Understand Your “In-Network” Benefits
If you’re in an HMO, use your primary care physician to get referrals to specialists. If you’re in a PPO, use network hospitals and physicians. Your hospital may be in-network, but individual physicians may not. Be sure you know which is which. Use network retail pharmacies and mail order prescription plans for your medications. It can be an expensive mistake to make out-of-network choices, so carve out time to do your research.

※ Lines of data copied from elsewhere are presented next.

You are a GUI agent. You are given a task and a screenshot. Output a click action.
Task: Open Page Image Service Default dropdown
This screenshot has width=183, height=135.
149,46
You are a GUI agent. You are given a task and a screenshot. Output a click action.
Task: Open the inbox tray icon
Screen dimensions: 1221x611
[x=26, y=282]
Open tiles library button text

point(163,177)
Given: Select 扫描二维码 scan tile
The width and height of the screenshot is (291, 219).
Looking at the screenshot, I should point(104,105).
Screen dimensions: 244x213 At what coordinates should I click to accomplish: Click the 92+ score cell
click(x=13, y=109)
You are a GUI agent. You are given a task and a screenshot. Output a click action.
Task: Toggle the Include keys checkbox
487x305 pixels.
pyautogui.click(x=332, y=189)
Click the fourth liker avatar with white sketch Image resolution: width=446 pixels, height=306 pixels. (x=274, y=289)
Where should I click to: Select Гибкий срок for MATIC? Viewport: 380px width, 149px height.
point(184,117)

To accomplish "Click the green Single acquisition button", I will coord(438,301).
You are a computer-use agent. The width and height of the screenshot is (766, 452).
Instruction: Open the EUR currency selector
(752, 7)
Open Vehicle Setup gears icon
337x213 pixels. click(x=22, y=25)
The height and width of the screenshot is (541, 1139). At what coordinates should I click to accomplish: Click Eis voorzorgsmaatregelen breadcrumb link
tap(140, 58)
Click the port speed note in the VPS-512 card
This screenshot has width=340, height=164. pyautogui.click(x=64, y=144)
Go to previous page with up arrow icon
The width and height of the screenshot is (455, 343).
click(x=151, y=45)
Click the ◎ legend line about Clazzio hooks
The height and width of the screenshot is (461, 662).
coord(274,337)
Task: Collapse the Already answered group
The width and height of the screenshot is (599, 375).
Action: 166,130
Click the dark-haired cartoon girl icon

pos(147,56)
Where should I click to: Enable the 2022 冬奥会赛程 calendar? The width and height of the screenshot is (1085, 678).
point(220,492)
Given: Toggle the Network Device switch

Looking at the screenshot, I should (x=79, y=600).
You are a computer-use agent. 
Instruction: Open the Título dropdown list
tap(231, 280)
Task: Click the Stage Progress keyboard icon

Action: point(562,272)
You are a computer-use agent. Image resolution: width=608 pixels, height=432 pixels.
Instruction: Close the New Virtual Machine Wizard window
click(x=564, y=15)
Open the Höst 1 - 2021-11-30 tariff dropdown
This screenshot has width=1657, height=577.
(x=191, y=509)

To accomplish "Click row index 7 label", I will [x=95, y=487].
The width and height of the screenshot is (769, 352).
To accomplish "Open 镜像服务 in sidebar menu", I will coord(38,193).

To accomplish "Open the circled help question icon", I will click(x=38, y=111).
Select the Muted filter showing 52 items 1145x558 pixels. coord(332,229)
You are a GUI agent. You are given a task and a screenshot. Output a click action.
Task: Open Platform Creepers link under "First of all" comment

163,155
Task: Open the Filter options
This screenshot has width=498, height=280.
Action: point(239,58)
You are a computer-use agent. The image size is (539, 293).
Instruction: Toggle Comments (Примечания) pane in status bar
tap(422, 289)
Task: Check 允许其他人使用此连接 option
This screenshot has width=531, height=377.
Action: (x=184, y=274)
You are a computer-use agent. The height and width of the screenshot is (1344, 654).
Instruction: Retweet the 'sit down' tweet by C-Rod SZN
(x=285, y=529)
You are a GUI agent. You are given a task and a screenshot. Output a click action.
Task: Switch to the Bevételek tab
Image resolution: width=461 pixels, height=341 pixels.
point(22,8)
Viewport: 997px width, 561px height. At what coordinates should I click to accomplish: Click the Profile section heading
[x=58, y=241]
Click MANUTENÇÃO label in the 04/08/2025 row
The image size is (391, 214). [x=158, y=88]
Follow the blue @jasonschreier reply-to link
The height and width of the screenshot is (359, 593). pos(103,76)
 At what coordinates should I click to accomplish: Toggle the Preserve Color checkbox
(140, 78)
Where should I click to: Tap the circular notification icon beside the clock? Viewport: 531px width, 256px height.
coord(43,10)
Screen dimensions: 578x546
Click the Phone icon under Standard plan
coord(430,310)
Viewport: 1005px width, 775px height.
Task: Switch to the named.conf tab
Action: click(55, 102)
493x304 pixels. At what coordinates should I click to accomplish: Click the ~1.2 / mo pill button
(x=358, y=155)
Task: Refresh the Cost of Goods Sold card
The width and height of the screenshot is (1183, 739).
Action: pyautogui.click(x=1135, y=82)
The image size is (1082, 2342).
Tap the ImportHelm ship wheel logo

Keep Good Communication Records
Document everything! Keep records of all phone conversations with dates, who you talked to, and what they said. This makes follow-up calls easier. Keep copies of anything you send or receive. Documentation also matters if providers file insurance claims late. You may be able to have late bills written off if you gave your provider your insurance information and they failed to file on time.
Pay Only What You Owe
Keep track of what tests, procedures or items you receive at each medical visit or hospitalization, or ask a friend or loved one to assist with this. Review medical bills for accuracy. Request an itemized bill of your charges, making note of the date you called and by when you’re promised the information. Check for duplicate charges, charges for procedures or items you weren’t provided, unexplained miscellaneous charges, or other confusing items. Insurance and provider errors are common and can cost you a lot – match your bill to the Explanation of Benefits from your insurance company, and compare coverage to your insurance plan. If claims are not covered, call and ask why. Ask your insurance representative to re-process your claim. Be persistent.
Ask for Help
Seek the help of a family member, trusted friend, or medical claims professional if you are unsure how to proceed. Look for someone who is organized and persistent and who advocates for you. You can succeed with persistence, patience, and assistance.
Guest Columnist Myrna Cortez is president of ProMediClaim, Inc., a medical claims advocacy company resolving issues for individuals and families for more than 30 years. You can reach her at firstname.lastname@example.org.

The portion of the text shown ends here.